Clearly, at the limit \(m=1\), the square bracket in (5) is 1 for any effort level. Hence, for that case finding \(x^{C}\) requires equating the likelihood ratio on the LHS to its conditional expected value. Given that the likelihood ratio is strictly increasing by the MLRP assumption, for all \(a^{C}\), equality can only occur at \(x^{C}={\overline{x}}\).Footnote 25

As m decreases, the conditional expected value of the likelihood ratio is multiplied by a factor that is smaller than 1. Accordingly, \(x^{C}\) becomes smaller. To gain an intuition, consider again the case \(m=1\) with \( x^{C}={\overline{x}}\).Footnote 26 This requires a very large bonus since it is almost never paid. Suppose now that m is slightly decreased. Assuming the principal does not adjust the scheme, the principal would now pay the very large bonus with a strictly positive probability which clearly cannot be cost minimizing. Hence, the principal reduces the bonus which, in turn, forces an increase in the likelihood of payment in order to maintain incentives aligned.

5 Non-comprehensive incentive contracts

In the foregoing section, we solved for the comprehensive contract, \( {\mathcal {B}}^{C}=\left\{ a^{C},B^{C},x^{C}\right\} \). An essential part of that contract is the ability to provide a description of all the states triggering the bonus payment. In our context, it requires the capability to verbalize \(x^{C}\) and the ability to compare the realized value of x with \( x^{C}\). In that respect, the simplicity of the model may be misleading. For instance, the assumption that the proxy is a real number gives the impression that verbalizing x and \(x^{C}\) should be feasible.

However, x could be a sufficient statistic which summarizes the realization of a large multidimensional random vector with elements that could be quantitative, qualitative, objective and/or subjective and therefore not verbalizable. In fact, requiring a fully comprehensive contract that verbalizes ex-ante the payment relevant set, may force the contract to restrict the metric it uses. To take an example familiar to academics, consider the issue of granting tenure to a young colleague. One could write a comprehensive promotion rule that counts publications according to some well defined metric. However, this is rarely done because it would ignore additional information which is relevant to the decision, for instance, personality traits, collegiality etc. which are themselves impossible to exhaustively describe. Once these considerations are allowed to be present, it is not only their measurability that is a problem, but also their comparability to a critical value.Footnote 27

Beyond these theoretical reflections, it is a matter-of-fact that many real life contracts include some non-comprehensive clauses as demonstrated by the examples cited in the introduction. Indeed, as noted by the UK Supreme Court in Rainy Sky v Kookmin Bank contracts’ articles are not necessarily intended to set out all the circumstances in which incentive payment operates. To embed these real-world facts within the current framework, we introduce two assumptions.

Assumption 2

Except for trivial cases, critical likelihood ratios cannot be specified in an implementable manner at the contracting stage.

Assumption 3

After effort a has been undertaken and x has been realized likelihood ratios can be computed.

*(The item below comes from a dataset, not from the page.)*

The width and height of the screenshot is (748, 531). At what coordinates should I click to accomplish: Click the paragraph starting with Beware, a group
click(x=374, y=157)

Both assumptions mimic the literature on incomplete contracts initiated by the seminal papers Grossman and Hart (1986) and Hart and Moore (1990). That literature aims at analyzing realistic environments where contracts cannot specify the parties’ actions under all possible contingencies. To do so, it explicitly rules out the ability to condition actions on events that are otherwise foreseeable.Footnote 28 However, it also stipulates that issues which could not be contracted upon ex-ante, become clear once the state of the world has been realized.Footnote 29

In a similar vein to that literature, Assumption 2 captures the idea that the dimensionality and complexity of the informational space, which generates the sufficient statistic x, prevent it from being described at the contracting stage in a way that is ex-post implementable, either directly or indirectly. However, it does not cover trivial cases where, for instance, the firm promises to either always or never pay. Assumption 3 then supposes that ex-post the information set becomes sufficiently simple to enable the computation of likelihood ratios. To fix ideas, reconsider the above tenure example. Typically, at the promotion stage, the information provided in the dossier of an assistant professor becomes quite concrete, facilitating a comparison of the candidate’s performance to some notional standards of the deciding committee.

In terms of the current model, Assumption 2 rules out directly conditioning bonus payments on a critical x or indirectly by describing the payment relevant set. Accordingly, we restrict the ensuing analysis to discretionary bonus contracts, \({\mathcal {D}}=\left\{ a,B\right\} \), which only specify the bonus, \(B\ge 0\), and a mutually agreed upon understanding of the agent’s expected level of effort.Footnote 30 Absent a description of the payment-relevant set, this introduces the potential for opportunistic behavior on the part of the principal.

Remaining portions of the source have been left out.